作中、登場した音楽・歌も効果的に挿入されていた。役者全員が息をそろえて「私たちの望むものは(岡林信康作詞・作曲)」をアカペラで歌うオープニングでは、一気に作品へ引きこまれる。物語中盤にはラップが登場する。リズミカルで愉快なラップは物語内だけでなく、会場全体を大いに盛り上げた。1960年代ブームとなったフォークと高校生たちに人気高いラップが、どちらも歌い手の思想や感情をリズムにのせる近しい音楽だと山崎が認識する。昔も今も音楽には人の心を動かす力がある。その力を最大限に生かしたエンディングでは、再度「私たちの望むものは」を役者全員で歌い上げる。歌声にのせて、困難があろうとも懸命に演劇に向き合う熱い想いを観客へ届けた。
苦境に立ち向かう学生のエネルギー
新型コロナウイルス蔓延拡大の影響で、学校行事は思うように行えず、部活動は年々減少し、クラスメイトの素顔さえ知らない新入生もいる現状。人と人との関わりが減り、妥協することやそもそも信じようとしないことが増えたと感じる。そんな中、金蘭会高等学校演劇部は、コロナ禍に立ち向かい本作に挑戦した。その部員たちの姿と、望んだ文化祭が開催できるよう、教師に立ち向かう山崎や仲間となった高校生たちが重なる。学園側に文化祭の中止を強行されてしまい、挫折を味わった山崎を中心とした高校生たち。中止の発表で学内全体から中止の原因であるという冷たい視線を浴び、打ちのめされそうになる。しかし、山崎は決して諦めず、作戦を練り直している。なぜ、山崎は厳しい状況でも頑張れるのか。文化祭開催という、信じて望む未来があるからである。「何度負けても、最後に勝てばいいんだ」と語る山崎の優しい表情に胸打たれた。問題に向き合うことの重要性に迫る台詞だと感じる。用意したヘルメットに自らが「信じるもの」を記入する場面では、山崎らしく前向きに演じる部員たち。どんな困難な状況であっても、どの時代であっても、信じるものがあれば目標へ向かって突き進めると感じた。山崎は「未来」を信じ、自主文化祭開催にこぎつけた。
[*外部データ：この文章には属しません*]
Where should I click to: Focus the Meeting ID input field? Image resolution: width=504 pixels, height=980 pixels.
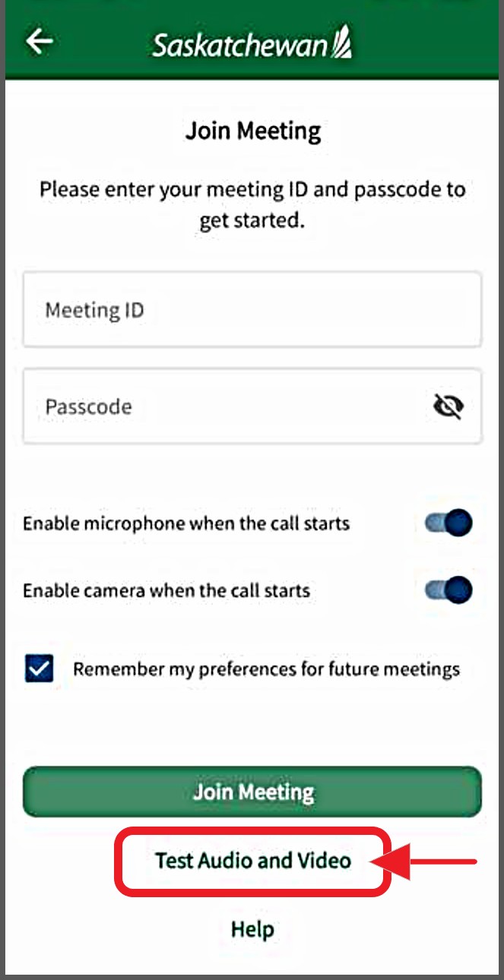[251, 310]
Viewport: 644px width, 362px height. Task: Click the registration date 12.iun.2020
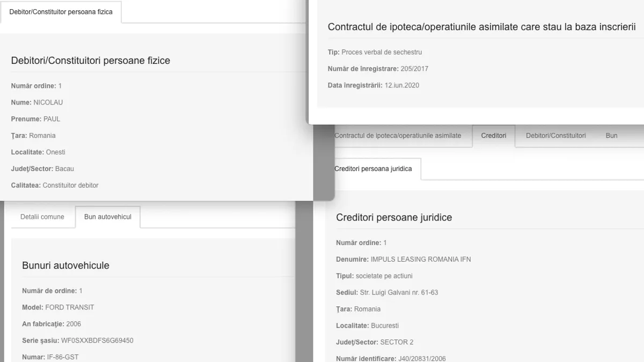click(401, 85)
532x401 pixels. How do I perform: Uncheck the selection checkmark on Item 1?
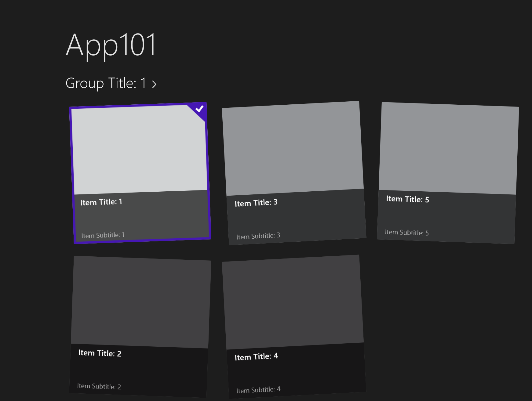pyautogui.click(x=200, y=109)
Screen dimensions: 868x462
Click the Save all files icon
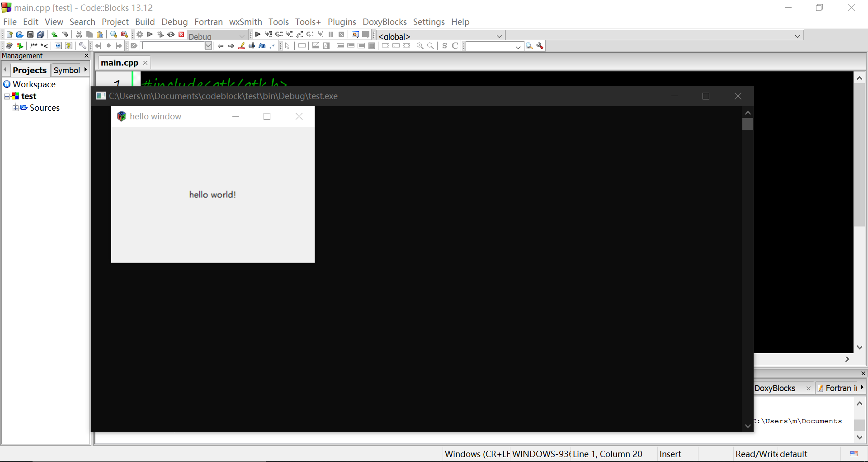[41, 34]
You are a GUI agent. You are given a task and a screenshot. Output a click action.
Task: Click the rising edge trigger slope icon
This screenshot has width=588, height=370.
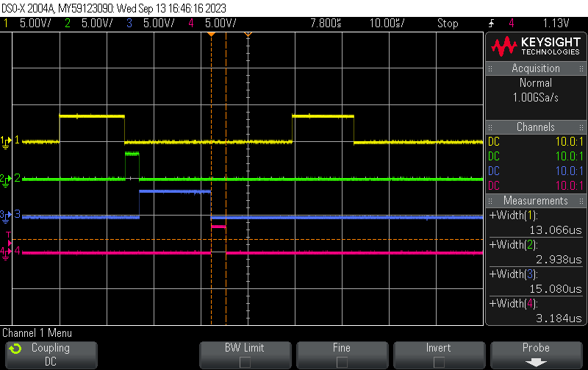pos(491,24)
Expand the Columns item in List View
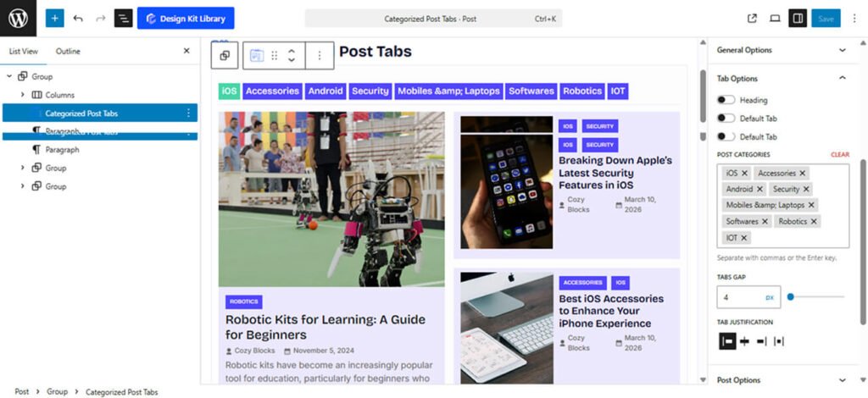The width and height of the screenshot is (868, 398). [23, 95]
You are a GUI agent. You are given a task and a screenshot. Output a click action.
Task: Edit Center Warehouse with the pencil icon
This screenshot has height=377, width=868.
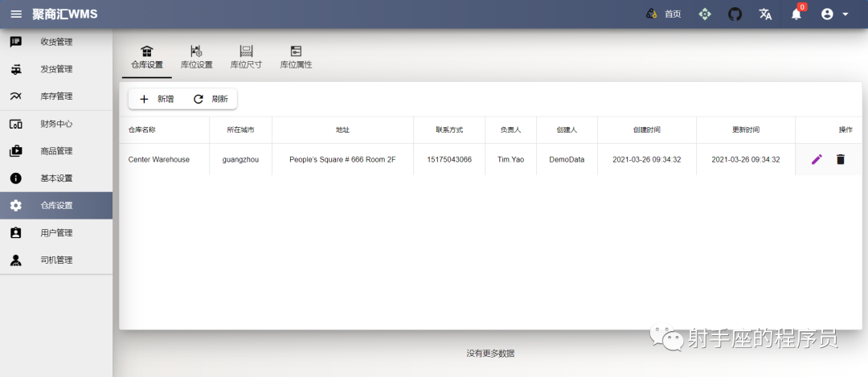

同様に金蘭会高等学校演劇部も「上演できる未来」を信じて走り抜いた。作品を通じて、高校生の持つ力強い芝居のエネルギーで観客たちを勇気づける。さらに懸命に今を生きること、明日を信じ挑戦することの大切さを思い出させてくれた。劇中歌である「私たちの望むものは」に「今ある不幸にとどまってはならない まだ見ぬ幸せに今跳び立つのだ」という歌詞がある。コロナ禍という困難な現状でも、私たちの望む未来を手に入れる行動を、今こそ起こすべきなのかもしれない。